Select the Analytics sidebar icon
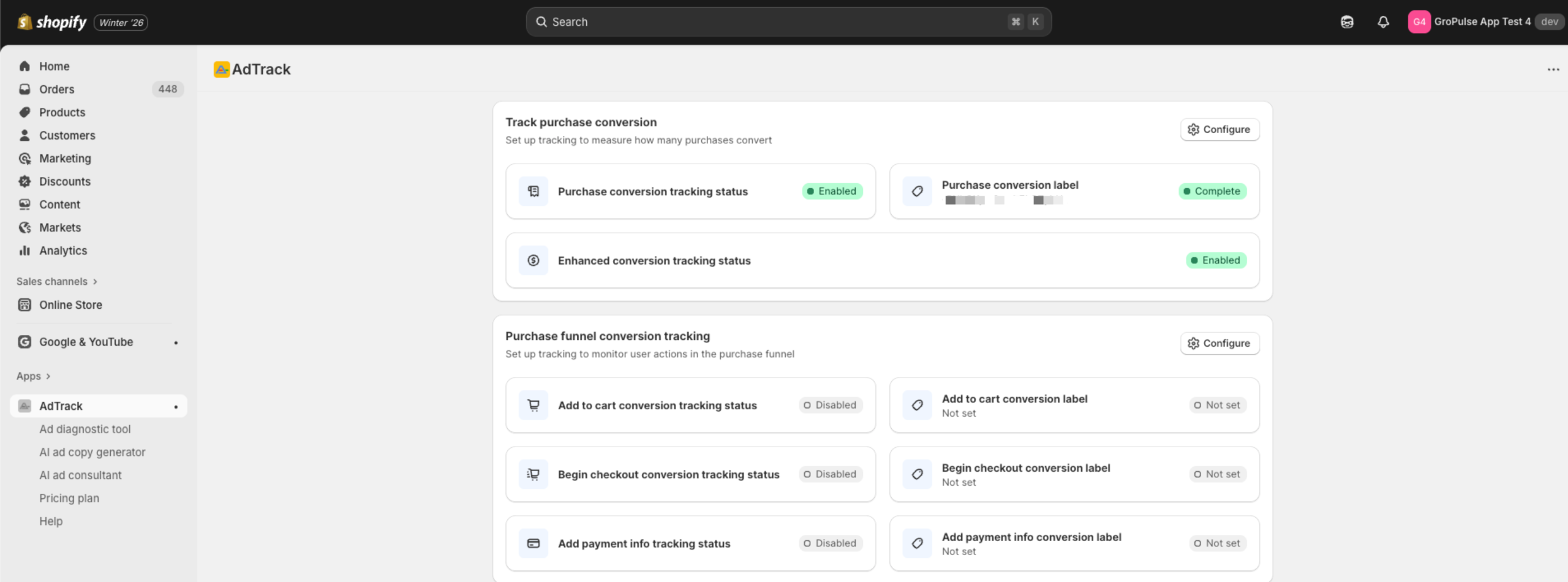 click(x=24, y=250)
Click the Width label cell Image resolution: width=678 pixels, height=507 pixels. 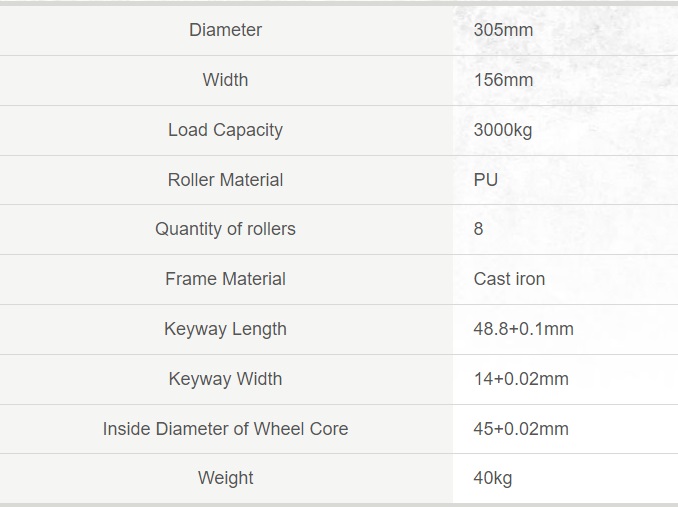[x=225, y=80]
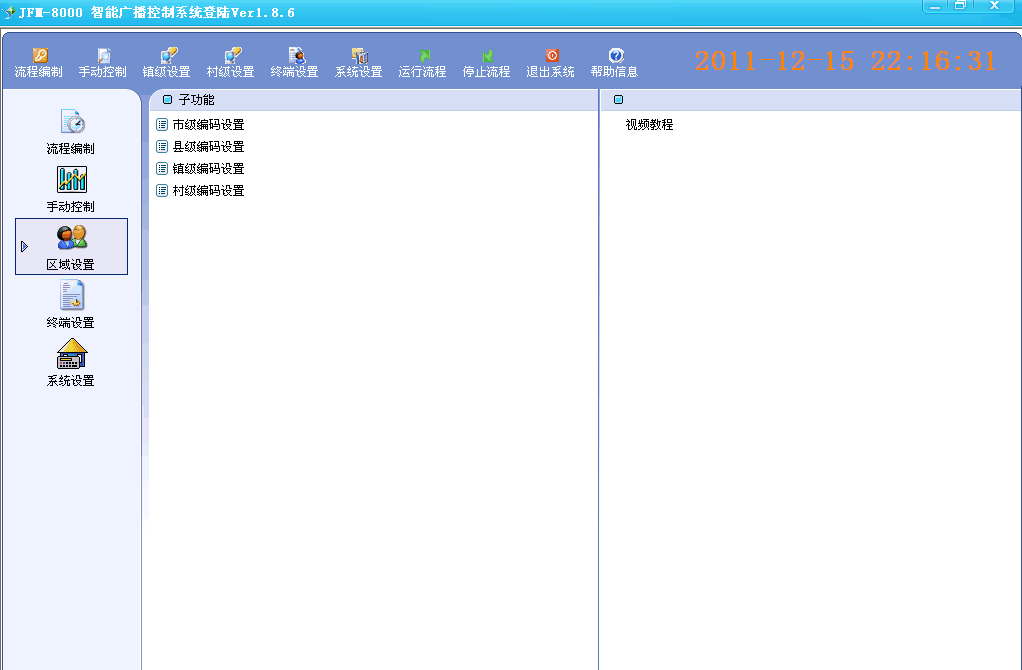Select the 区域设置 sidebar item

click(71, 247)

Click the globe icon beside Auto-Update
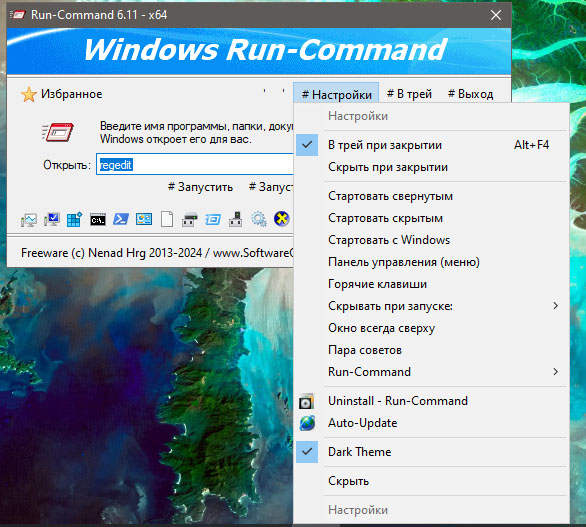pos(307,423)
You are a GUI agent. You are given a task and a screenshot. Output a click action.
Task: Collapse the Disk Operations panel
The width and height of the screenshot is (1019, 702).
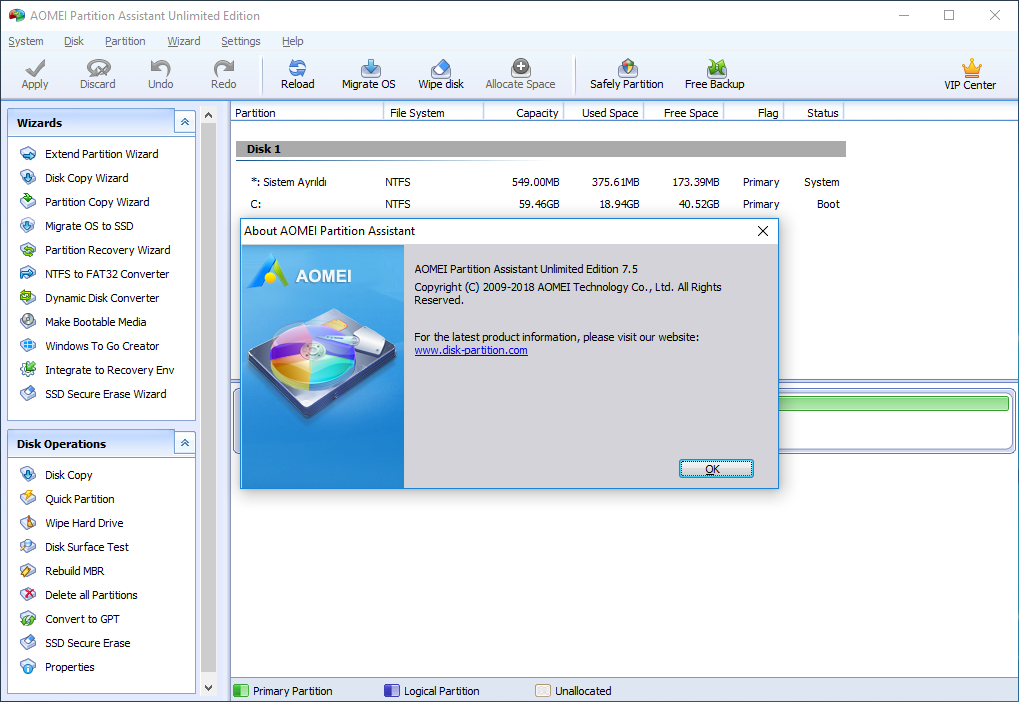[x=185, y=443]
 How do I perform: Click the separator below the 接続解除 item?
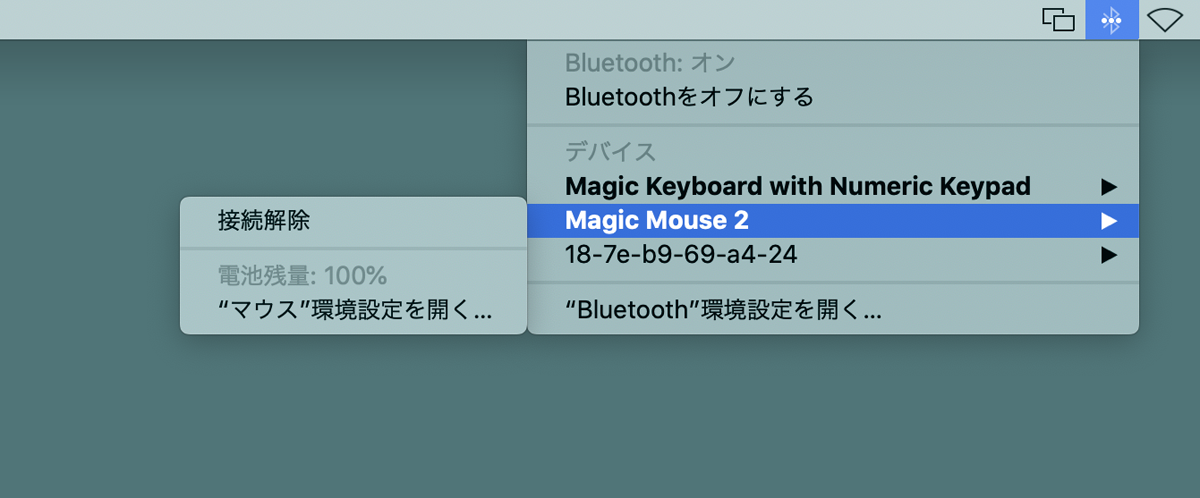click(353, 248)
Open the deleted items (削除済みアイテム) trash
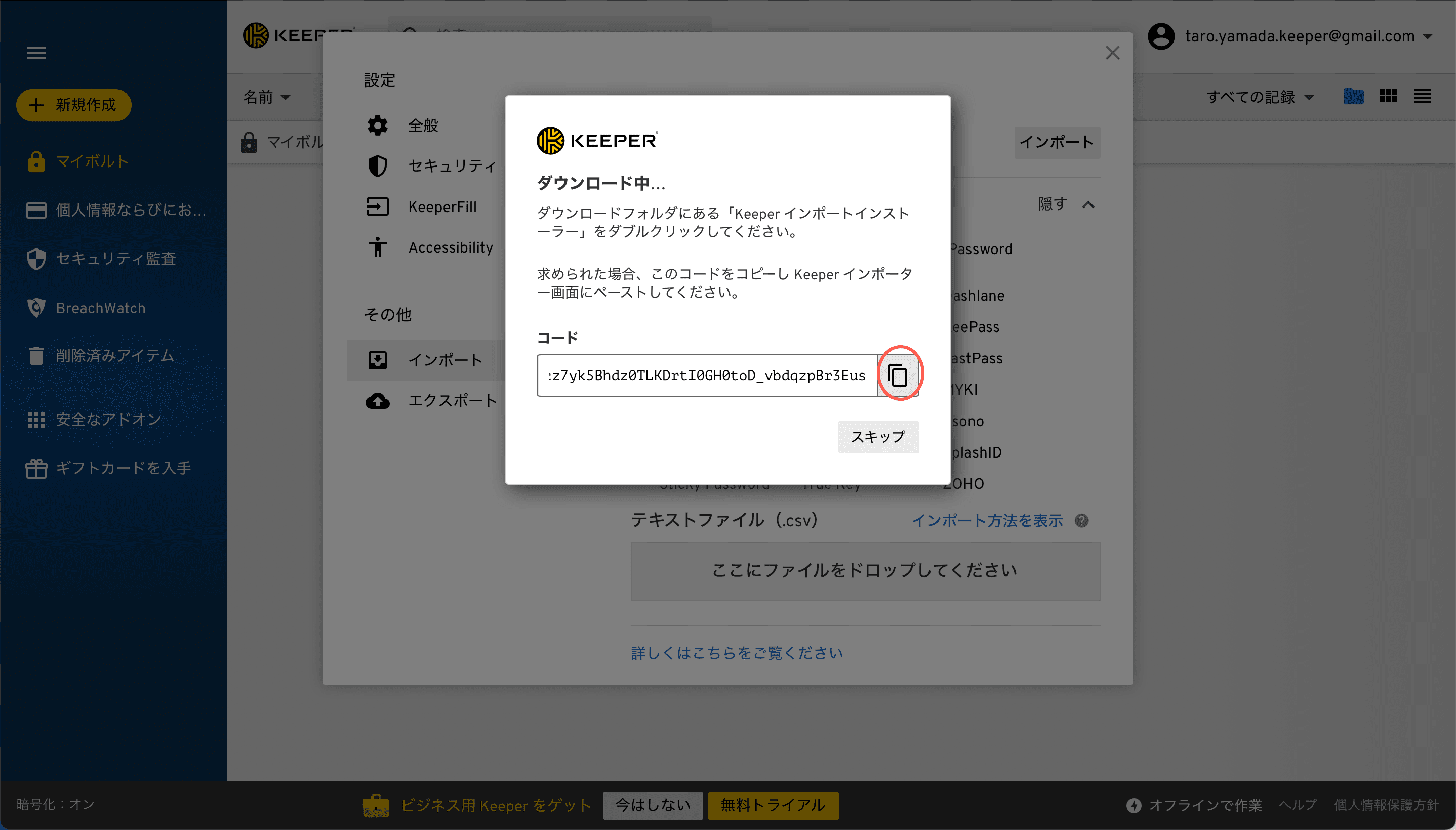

++++

Schriftliche Anweisung: Stelle den Abschnitt der Daten, der mit der Zeile mit "How do I perform: Click" beginnt und bis zum Ende der Daten reicht, als JSON-Liste von Zeichenketten dar, mit einer Zeichenkette je Zeile und ohne Leerzeilen. Lass die Bilder dabei weg.

Lösung der Aufgabe:
[
  " How do I perform: Click the separator below the 接続解除 item?",
  "click(353, 248)",
  "Open the deleted items (削除済みアイテム) trash"
]